Schuyler (/ˈskaɪlər/ SKY-lur) is a census-designated place (CDP) in Nelson County, Virginia close to Scottsville and Charlottesville. The population as of the 2020 U.S. census was 252.

In 1882 the community—originally called "Walker's Mill"—was renamed for Schuyler George Walker, a local mill operator, and the area's first postmaster for the local post office branch of the old United States Post Office Department (today's United States Postal Service after 1971).

In the late 19th and early 20th centuries the community became a small industrial center with the establishment of a stone cutting plant for the area quarries of the Alberene Stone Company, which took the native and acid-resistant soapstone and cut, then milled the rock into flat slab table tops for medical labs, hospitals and high school science classrooms. The economic hardships of the Great Depression of the 1930s essentially destroyed this industry and the area never fully recovered.
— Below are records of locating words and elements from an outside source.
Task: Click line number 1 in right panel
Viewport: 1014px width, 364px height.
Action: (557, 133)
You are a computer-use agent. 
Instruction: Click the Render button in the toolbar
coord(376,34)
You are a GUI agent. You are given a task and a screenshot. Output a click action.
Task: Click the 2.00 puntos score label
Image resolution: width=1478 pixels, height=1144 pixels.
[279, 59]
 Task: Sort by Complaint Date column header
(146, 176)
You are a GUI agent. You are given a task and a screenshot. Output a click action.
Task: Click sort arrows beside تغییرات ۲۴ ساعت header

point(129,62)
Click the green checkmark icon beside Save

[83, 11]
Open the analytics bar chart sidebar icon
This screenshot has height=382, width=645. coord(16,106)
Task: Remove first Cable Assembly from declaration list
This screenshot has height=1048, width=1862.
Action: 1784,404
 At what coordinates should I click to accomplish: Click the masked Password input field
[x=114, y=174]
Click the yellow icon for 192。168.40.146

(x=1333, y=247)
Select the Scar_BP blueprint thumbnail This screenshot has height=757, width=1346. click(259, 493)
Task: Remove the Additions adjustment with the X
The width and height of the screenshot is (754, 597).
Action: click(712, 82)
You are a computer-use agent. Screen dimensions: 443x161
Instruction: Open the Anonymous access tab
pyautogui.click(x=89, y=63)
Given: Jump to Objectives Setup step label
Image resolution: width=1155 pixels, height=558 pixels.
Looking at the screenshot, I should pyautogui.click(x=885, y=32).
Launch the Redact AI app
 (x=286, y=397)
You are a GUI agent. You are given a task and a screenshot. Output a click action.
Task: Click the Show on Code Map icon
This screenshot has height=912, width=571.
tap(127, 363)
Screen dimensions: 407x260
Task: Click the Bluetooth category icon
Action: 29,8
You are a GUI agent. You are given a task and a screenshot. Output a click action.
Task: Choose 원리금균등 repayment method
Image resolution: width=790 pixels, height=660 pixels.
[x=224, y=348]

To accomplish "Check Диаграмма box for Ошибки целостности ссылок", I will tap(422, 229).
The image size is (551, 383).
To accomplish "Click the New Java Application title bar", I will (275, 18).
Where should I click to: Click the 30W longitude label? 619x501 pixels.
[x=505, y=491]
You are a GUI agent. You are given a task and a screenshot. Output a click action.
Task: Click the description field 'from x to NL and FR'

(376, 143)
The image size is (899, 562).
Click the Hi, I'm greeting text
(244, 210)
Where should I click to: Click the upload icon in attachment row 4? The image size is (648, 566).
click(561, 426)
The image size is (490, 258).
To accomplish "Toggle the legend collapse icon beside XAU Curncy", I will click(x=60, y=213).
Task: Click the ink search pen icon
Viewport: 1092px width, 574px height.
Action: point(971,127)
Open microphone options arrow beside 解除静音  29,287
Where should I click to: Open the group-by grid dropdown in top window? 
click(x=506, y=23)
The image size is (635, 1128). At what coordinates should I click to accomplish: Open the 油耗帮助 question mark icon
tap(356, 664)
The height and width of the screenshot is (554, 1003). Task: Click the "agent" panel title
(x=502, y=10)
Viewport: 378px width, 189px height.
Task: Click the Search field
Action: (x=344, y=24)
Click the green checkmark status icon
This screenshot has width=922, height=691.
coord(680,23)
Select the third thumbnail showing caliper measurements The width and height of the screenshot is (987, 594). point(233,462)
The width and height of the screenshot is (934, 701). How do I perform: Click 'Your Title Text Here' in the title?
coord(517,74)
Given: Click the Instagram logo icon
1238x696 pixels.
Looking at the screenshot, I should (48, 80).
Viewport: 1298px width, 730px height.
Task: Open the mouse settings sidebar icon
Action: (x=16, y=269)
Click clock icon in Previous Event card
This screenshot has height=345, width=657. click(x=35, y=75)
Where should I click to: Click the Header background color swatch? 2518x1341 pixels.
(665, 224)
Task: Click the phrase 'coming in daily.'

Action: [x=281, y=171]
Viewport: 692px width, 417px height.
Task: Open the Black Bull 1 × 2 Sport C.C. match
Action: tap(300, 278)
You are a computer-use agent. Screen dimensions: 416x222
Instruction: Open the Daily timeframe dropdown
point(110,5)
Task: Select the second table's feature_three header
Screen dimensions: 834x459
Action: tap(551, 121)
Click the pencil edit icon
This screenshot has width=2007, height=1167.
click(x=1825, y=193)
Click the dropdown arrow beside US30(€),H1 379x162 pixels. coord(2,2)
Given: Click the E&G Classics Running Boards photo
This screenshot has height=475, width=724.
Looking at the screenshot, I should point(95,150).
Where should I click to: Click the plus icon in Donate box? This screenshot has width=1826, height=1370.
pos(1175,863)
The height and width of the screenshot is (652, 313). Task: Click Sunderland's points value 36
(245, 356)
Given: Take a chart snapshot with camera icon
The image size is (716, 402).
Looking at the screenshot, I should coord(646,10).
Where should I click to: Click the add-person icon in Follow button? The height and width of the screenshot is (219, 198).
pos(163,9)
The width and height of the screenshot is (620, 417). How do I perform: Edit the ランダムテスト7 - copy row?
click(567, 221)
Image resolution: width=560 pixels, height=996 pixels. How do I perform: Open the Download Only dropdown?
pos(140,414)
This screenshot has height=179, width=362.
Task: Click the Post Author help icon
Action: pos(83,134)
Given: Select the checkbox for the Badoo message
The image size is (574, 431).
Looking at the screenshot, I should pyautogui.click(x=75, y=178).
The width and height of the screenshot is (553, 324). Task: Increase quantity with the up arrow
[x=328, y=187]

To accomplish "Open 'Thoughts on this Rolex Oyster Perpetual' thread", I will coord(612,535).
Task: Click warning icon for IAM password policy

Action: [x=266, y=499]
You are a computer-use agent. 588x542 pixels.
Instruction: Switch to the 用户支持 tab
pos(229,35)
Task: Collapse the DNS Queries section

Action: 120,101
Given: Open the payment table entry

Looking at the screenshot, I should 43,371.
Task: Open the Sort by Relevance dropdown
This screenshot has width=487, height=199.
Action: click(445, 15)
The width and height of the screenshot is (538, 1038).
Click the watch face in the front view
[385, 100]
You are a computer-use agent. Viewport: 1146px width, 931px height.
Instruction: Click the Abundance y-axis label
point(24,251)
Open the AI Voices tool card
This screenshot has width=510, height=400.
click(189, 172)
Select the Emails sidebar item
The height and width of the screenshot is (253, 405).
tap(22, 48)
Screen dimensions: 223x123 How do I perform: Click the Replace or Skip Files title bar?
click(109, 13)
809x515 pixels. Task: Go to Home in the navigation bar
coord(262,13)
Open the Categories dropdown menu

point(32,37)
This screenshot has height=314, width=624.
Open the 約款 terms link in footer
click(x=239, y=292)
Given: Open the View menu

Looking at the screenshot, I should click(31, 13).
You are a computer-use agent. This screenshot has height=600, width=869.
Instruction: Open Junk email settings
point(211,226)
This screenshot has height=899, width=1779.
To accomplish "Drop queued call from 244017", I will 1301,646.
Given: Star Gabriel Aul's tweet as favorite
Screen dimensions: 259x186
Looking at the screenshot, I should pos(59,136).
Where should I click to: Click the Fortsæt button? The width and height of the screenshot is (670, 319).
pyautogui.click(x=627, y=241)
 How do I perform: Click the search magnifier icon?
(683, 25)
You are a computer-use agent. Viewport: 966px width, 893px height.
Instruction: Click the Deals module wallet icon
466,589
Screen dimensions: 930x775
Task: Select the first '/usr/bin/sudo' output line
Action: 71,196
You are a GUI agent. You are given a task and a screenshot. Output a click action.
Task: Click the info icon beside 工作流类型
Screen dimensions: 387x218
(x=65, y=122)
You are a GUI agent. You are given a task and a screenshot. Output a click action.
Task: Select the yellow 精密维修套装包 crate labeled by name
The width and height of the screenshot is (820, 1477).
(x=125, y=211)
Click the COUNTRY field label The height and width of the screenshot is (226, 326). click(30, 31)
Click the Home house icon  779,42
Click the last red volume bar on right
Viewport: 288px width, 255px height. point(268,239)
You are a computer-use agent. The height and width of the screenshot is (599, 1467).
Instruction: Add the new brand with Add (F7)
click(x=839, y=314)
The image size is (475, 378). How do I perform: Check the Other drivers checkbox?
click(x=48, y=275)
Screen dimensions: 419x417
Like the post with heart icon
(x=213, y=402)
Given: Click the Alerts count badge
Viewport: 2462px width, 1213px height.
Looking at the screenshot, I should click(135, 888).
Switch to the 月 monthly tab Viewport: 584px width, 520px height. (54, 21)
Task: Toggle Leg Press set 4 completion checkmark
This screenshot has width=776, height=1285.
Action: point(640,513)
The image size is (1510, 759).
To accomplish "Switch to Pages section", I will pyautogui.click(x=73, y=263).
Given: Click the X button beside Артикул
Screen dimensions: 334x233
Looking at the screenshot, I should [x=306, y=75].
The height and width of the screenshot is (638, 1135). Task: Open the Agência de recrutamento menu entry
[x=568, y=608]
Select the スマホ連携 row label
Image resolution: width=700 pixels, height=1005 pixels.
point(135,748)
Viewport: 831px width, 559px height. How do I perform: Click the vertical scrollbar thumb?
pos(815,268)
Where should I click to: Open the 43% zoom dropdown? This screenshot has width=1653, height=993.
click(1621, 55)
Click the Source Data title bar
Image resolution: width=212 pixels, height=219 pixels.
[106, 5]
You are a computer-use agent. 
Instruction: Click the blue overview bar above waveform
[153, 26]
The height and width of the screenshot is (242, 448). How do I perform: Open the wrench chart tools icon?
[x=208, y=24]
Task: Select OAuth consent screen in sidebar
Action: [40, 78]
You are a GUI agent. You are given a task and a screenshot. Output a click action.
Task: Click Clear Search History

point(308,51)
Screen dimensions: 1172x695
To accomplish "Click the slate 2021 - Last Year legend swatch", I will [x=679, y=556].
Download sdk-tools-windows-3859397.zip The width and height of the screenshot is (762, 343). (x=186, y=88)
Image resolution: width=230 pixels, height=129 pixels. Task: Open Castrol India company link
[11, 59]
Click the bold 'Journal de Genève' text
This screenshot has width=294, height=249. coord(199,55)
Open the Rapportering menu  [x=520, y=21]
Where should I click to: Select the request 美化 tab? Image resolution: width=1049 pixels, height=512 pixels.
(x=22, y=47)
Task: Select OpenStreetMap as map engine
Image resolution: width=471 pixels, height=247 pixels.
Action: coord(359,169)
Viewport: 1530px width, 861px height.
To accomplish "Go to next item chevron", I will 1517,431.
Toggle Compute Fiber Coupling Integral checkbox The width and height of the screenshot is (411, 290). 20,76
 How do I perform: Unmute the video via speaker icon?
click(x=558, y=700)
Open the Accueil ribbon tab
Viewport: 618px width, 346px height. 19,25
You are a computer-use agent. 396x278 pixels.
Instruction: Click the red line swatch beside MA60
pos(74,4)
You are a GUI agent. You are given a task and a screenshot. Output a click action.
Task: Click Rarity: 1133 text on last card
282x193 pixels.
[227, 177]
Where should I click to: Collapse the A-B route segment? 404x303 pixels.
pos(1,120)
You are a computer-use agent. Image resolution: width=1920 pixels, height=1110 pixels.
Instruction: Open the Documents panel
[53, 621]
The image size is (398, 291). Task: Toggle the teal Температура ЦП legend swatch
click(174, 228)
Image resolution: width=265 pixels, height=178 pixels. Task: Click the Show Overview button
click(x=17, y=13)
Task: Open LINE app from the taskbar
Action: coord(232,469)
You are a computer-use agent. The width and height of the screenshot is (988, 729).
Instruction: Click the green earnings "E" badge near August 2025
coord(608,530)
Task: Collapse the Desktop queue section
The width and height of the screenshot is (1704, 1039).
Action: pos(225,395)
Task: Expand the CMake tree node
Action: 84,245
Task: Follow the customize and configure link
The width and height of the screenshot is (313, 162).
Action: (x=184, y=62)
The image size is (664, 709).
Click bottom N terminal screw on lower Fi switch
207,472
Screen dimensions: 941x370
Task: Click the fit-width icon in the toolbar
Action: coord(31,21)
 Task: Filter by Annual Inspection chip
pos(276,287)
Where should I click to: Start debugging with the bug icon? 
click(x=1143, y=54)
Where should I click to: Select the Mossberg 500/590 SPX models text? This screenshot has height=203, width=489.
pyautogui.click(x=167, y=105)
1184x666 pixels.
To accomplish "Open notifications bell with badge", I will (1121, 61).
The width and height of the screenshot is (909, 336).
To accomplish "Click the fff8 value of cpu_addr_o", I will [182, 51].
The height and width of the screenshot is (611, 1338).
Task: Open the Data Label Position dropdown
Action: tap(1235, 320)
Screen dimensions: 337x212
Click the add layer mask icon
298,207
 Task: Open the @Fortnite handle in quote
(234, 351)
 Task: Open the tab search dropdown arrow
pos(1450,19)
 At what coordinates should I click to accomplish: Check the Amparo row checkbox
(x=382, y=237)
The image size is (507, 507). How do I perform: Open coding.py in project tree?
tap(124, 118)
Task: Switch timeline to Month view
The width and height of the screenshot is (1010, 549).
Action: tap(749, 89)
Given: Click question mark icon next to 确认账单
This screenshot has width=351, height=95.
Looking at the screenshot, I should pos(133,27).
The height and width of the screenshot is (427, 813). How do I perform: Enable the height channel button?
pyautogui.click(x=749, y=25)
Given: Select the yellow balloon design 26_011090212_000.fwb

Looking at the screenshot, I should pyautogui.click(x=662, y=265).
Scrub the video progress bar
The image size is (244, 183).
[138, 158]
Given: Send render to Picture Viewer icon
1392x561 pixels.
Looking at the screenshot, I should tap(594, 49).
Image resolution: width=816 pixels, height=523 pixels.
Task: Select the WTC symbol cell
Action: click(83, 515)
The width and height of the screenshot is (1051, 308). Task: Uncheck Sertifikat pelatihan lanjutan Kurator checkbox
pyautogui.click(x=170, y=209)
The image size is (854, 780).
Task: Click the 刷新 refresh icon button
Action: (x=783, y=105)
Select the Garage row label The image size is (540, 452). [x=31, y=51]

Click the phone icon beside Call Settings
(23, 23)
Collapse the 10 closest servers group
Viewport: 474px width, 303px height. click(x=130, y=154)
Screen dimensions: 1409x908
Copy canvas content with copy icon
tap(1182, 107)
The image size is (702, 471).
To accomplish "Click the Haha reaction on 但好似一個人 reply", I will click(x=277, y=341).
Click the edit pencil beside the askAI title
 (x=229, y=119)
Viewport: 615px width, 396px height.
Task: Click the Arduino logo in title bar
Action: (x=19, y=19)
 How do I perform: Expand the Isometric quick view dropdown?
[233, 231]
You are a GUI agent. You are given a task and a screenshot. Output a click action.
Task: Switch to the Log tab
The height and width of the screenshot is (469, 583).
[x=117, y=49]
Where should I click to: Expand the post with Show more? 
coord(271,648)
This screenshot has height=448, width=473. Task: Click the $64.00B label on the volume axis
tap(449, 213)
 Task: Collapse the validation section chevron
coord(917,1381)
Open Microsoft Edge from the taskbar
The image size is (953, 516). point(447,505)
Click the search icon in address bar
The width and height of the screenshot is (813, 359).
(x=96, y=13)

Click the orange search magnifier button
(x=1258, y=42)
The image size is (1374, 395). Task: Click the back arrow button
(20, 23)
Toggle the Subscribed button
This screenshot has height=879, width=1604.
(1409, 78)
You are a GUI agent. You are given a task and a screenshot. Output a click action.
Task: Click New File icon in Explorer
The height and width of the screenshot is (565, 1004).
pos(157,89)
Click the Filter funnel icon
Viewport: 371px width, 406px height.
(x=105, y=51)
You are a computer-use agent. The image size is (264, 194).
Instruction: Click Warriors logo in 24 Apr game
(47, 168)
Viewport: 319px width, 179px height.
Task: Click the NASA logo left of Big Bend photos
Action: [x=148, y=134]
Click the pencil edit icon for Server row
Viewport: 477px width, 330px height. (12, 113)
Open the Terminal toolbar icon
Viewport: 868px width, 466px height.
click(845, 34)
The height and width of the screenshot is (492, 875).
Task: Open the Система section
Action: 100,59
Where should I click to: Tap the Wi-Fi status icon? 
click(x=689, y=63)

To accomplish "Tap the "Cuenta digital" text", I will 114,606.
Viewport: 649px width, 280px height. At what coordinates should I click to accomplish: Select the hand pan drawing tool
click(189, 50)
Schuyler was also the birthplace and early home of screenwriter Earl Hamner Jr. (1923–2016). He is best known for the long-running Columbia Broadcasting System (CBS-TV) network's television series The Waltons, which stories and scripts were based on his experiences of growing up the eldest child of a large rural family in Great Depression-era America of the 1930s and subsequent Second World War era of the early 1940s. The TV series during the 1970s was followed by six made-for-TV reunion films aired during the following 1980s and 1990s. Earl and his mother and siblings attended the local Schuyler Baptist Church near their homestead. In 2014, a special service was held there to honor Hamner on his last visit to the Appalachian Mountains / Allegheny Mountains / Blue Ridge Mountains chain of the Western Virginia region; Hamner died two years later. Country music singer Jimmy Fortune (born 1955) of nearby Nelson County, participated in the event.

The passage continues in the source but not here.